ACTIVITY — Set down the listing exactly as given, minus images.

EXTRACTED DATA —
········

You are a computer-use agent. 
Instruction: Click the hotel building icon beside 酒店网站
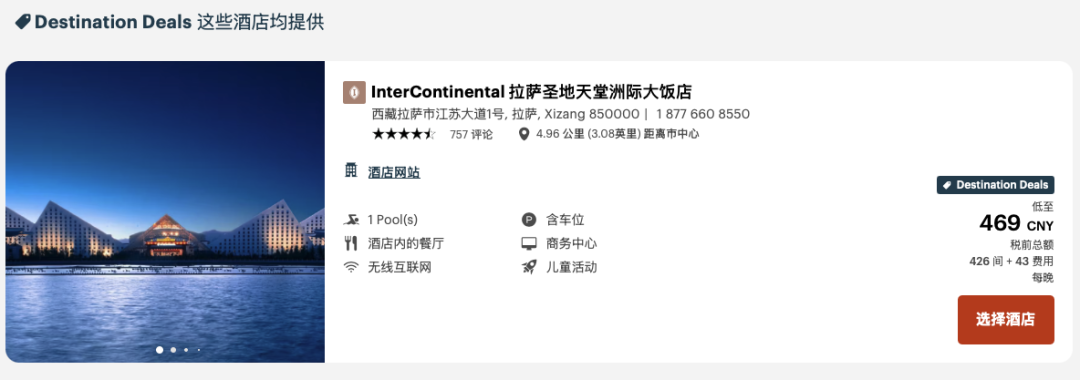[351, 169]
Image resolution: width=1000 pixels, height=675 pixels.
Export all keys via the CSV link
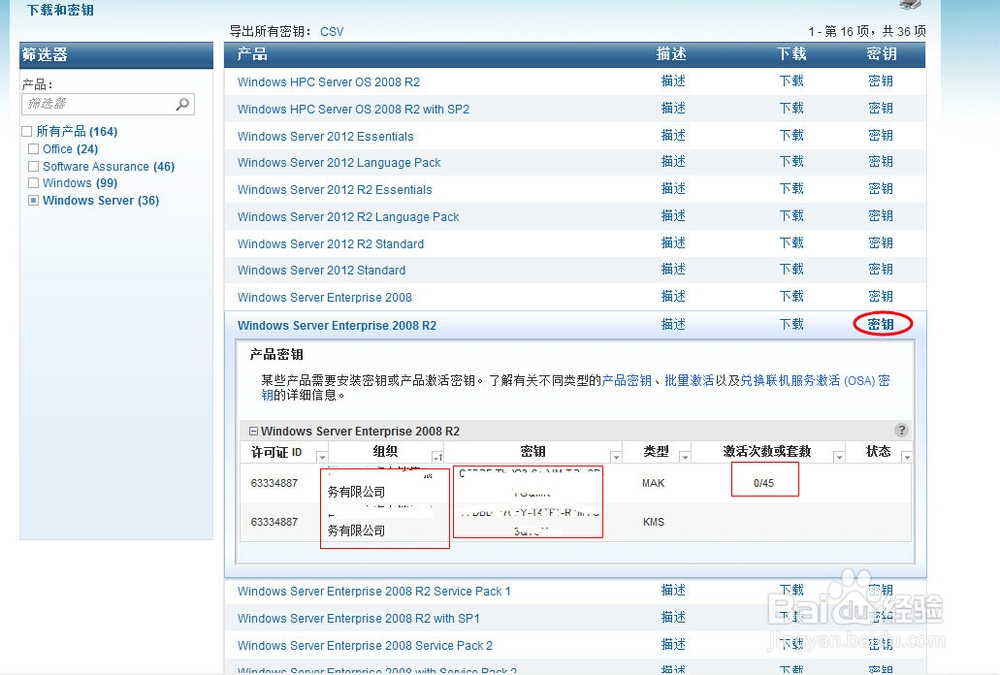click(331, 31)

········

RESULT FOR THIS EXERCISE —
You are a computer-use agent. 
Instruction: Click the hotel building icon beside 酒店网站
[351, 169]
Image resolution: width=1000 pixels, height=675 pixels.
Export all keys via the CSV link
click(331, 31)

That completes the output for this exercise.